REQUIRED ACTION 1: Read the essay on forests and the music of Gas below, then decide whether each statement agrees with it: (a) Gas was a side project of Wolfgang Voigt; (b) 'Nah und Fern' gathers three albums; (c) the title of the third record translates as Black Forest. Answer yes or no for each, quoting the essay's deciding words exactly.

DOCUMENT EXTRACT:
=== Section Start ===

Later on, it dawned on me that the early 90s were Acid-House time. There was a lot of LSD doing the rounds (not to mention those tiny mushrooms on the pitch and putt course), and this might go go some way towards explaining all those shades going billy-o about the town. You might ask what sort of mental kids mix psychotropic drugs with games for communicating with the dead? But I guess that was Kells at the start of the 90s. Regular children were wearing heat sensitive orange tie-dye and watching the Fresh Prince of Bel-Air; we were snaffling magic mushrooms in graveyards and getting exorcised by the town priest (true story: a certain priest did one or two things along these lines at the time). But, I digress. Let's get back to forests.
Forests. Such sensory places. The acrid smell of bruised elderflower leaves. The soft leaf mulch under my doc martins. Half-sunken orange frisbees of fungus on tree barks. Rooks picked out against a corroded silver sky. It is one easy skip from this heady mix of sensory stimulants to creepy flights of fancy. Grasping woody hands, witchy cackles, and puppety demons flitting through the gaps ahead. All this, from a tiny forest. Imagine what it would be like to grow up on the edge of a proper forest? Like the German Black Forest or, as they know it, Die Schwarzwald?
It's a great word, Schwarzwald, weighty, ominous and expressive of the how the forest must have seemed in long-gone times. A mossy mystery as big as a small country. An impenetrable place, full of thick shadows as alive as the moss they fall on; full too of toadstools, tangled briars, pagan secrets...

I'm thinking of the Schwarzwald a lot because it's a key reference point for a collection of music I've gotten into recently. It is by Gas and it is called 'Nah und Fern' - a collection of four albums re-released as a box set. Gas was the ambient electronic side project of Wolfgang Voigt who co-founded Cologne's renowned Kompakt label. The minimal aesthetic of many of the acts on that label owe a debt to his production work and his various early releases under different monikers. The Gas records, however, were his collective masterwork, and were, until now, a sort of holy grail for techno lovers prepared to trade silly bucks on Ebay.
The music made by Gas is ridiculously hard to convey in prose, which is why a sample MP3 is provided below. It's techno in the barest sense, in that you will often hear 4/4 beats, sometimes close, but mostly far, far away in the thick mix. They beat dully like faint signals through a soupy fog, either anchoring you or tricking you into following them ever deeper into and over Voigt's horizon-less sonic terrain.
Voigt was inspired both by Germany's forests (the 3rd record Konigsforst translates as King's Forest) and German composers whose music he sampled from old vinyl recordings. He layered, treated, and distended these samples into billowing drones and textures which, on headphones, convey the largest sense of 'space' I've experienced in music. Voigt called the project Gas because he wanted the sounds to be vaporous, airy and everywhere at once, and throughout the records, the timeless life of the forest is tangible; its mulchy darkness, its gnarled depths, and from time to time its clearings full of light and heat. The record works as a prayer to the forest, or as a sort of communion with it.

=== Section End ===

REQUIRED ACTION 2: Reproduce the entries below word for word, starting with their first line and ending after the line that contains "Looking at the", with both of those lines included.

PROVIDED RECORDS:
=== Section Start ===

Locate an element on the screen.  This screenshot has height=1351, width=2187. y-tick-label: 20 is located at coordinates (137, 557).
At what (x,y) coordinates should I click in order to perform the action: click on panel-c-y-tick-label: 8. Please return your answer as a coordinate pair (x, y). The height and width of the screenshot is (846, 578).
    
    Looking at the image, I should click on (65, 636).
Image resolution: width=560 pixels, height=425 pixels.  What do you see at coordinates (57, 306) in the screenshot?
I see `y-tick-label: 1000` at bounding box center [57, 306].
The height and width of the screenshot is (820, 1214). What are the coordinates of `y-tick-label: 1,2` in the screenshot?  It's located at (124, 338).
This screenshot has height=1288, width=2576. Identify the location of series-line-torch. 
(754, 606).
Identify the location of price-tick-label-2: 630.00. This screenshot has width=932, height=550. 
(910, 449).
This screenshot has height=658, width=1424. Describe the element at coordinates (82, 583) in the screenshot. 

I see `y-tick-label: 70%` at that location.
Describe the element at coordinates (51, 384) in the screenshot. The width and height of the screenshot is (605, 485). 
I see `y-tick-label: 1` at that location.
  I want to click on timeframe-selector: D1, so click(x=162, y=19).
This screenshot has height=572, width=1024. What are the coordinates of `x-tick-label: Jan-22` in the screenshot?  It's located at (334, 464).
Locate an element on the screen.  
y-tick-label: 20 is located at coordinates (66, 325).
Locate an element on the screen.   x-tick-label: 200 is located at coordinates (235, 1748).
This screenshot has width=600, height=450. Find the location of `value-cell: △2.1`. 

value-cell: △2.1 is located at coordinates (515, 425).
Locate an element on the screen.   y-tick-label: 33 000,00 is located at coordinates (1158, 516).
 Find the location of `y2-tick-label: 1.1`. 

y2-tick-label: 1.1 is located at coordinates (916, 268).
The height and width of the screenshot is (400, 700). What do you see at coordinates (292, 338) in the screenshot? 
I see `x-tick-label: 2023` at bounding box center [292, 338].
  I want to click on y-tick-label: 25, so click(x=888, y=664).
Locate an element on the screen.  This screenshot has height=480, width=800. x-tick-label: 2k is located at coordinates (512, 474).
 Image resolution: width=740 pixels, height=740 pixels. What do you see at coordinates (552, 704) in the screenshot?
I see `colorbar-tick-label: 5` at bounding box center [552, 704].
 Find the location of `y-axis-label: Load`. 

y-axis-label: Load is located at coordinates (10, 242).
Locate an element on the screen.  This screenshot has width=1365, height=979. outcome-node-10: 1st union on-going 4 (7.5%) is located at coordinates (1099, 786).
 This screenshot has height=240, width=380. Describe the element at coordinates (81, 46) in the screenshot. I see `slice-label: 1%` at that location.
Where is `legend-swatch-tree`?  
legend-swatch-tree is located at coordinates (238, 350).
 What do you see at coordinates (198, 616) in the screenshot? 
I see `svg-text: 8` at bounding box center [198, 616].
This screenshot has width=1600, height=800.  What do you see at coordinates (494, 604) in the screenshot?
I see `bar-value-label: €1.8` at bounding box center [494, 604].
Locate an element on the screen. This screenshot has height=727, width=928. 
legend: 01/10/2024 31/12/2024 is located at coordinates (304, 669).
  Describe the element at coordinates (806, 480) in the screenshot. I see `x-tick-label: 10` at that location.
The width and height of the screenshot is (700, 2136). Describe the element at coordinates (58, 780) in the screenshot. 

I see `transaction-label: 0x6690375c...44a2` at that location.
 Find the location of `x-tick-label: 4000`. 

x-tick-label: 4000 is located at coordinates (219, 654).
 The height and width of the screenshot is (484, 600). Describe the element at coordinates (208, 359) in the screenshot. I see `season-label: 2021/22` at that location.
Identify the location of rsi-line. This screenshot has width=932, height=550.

=== Section End ===

FINAL ANSWER 1:
(a) Yes: "Gas was the ambient electronic side project of Wolfgang Voigt"
(b) No: "a collection of four albums re-released as a box set"
(c) No: "the 3rd record Konigsforst translates as King's Forest"

FINAL ANSWER 2:
Locate an element on the screen.  This screenshot has height=1351, width=2187. y-tick-label: 20 is located at coordinates (137, 557).
At what (x,y) coordinates should I click in order to perform the action: click on panel-c-y-tick-label: 8. Please return your answer as a coordinate pair (x, y). The height and width of the screenshot is (846, 578).
    
    Looking at the image, I should click on (65, 636).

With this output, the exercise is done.